Easyjet profits down 30% after Brexit hit pound

Easyjet has ambitions to expand in France

Easyjet’s profits are down 30% over the last year mostly due to the declining pound, the low-cost airline has revealed.

The company attributed the slump to the poor pound to dollar rate following Brexit, which increased the its fuel costs so that in the 12 months ending September 30 this year it made a profit of ‘only’ €343million.

This comes in a year in which rival Ryanair has also faced difficulties, having to cancel 20,000 flights this winter season due to problems with holiday rotas.

Even so, easyJet shrugged off the poor result, with chief executive Carolyn McCall saying “the easyJet model is resilient and durable”.

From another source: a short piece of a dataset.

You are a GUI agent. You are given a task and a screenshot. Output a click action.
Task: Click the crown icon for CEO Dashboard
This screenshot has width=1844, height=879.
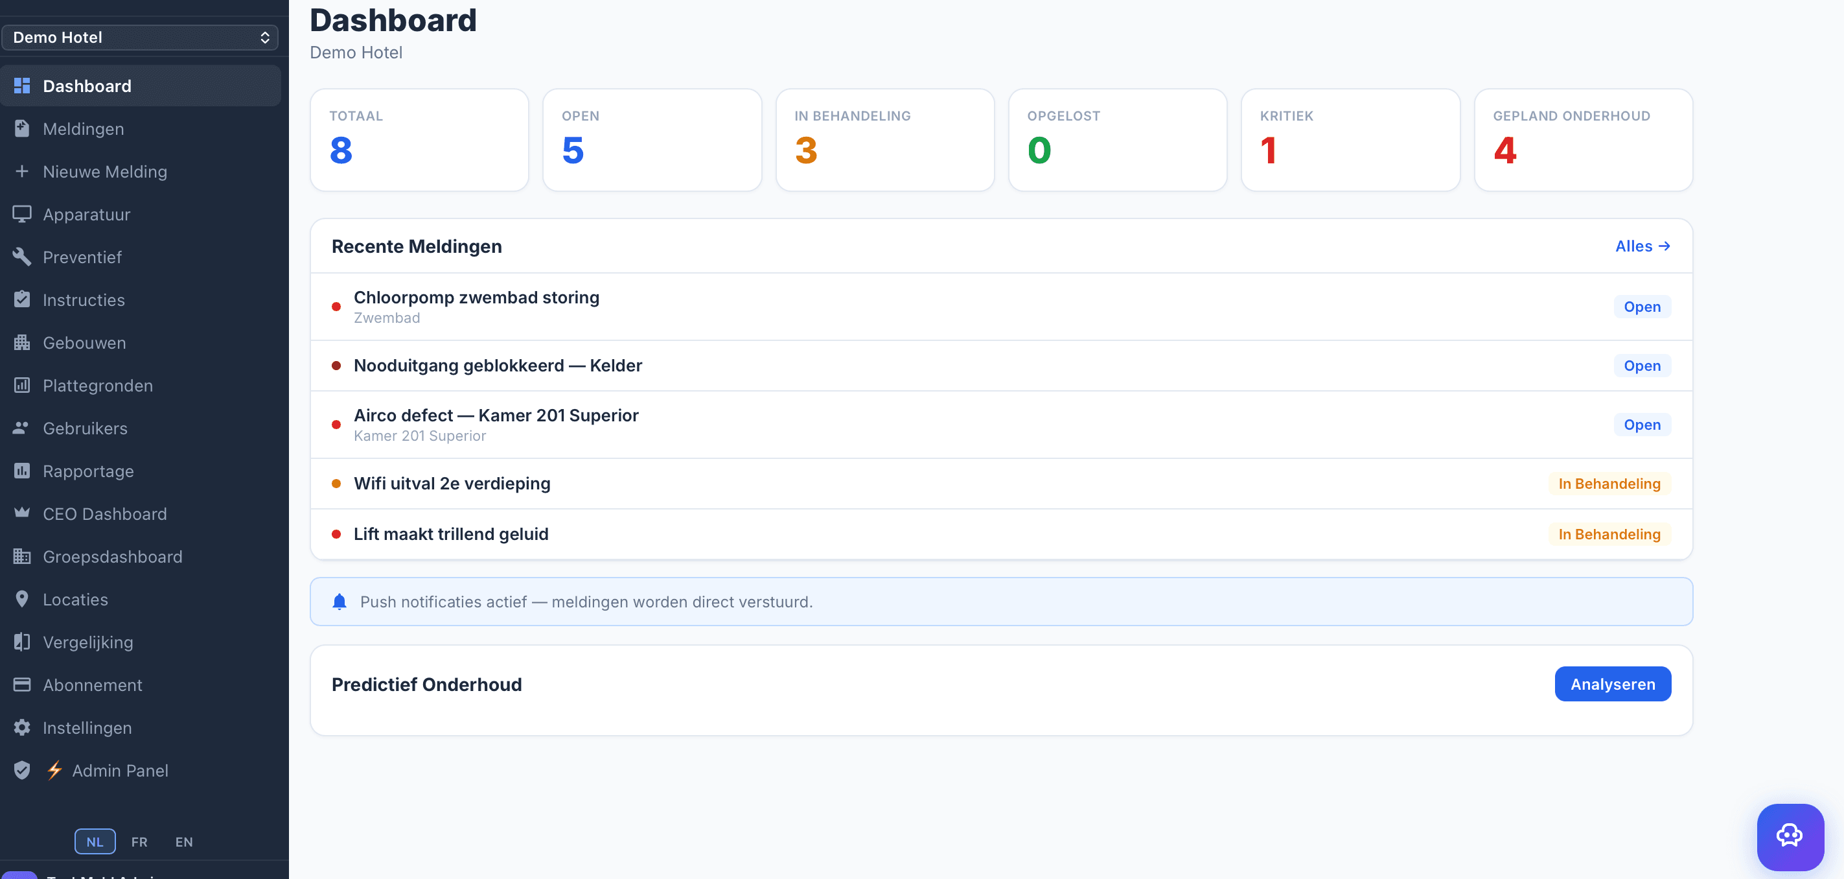pos(22,513)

It carried a record number of passengers over the year, up 9.7% to more than 80 million, and rates of unsold seats were also improved on the previous year.

Industry experts note that the company’s strategy shows a tendency to move away from the pure low-cost model, offering a higher standard of service and appealing increasingly to business passengers, who now represent almost a quarter of users in France.

EasyJet has been pushing for a bigger market share in France, its second largest market after the UK and is increasing its capacity here by 7% in 2017-2018 after a 10% increase in the previous year. This includes a fifth A320 plane at its Nice base and creating a new base at Bordeaux, where three new planes are due next year.

Meanwhile Ryanair, still Europe’s most popular and profitable airline, has retained its focus on bargain basement, no-frills flights. While it is increasingly facing competition from new competitors, it recently announced that its profits after tax grew 11% in the six months to September 30.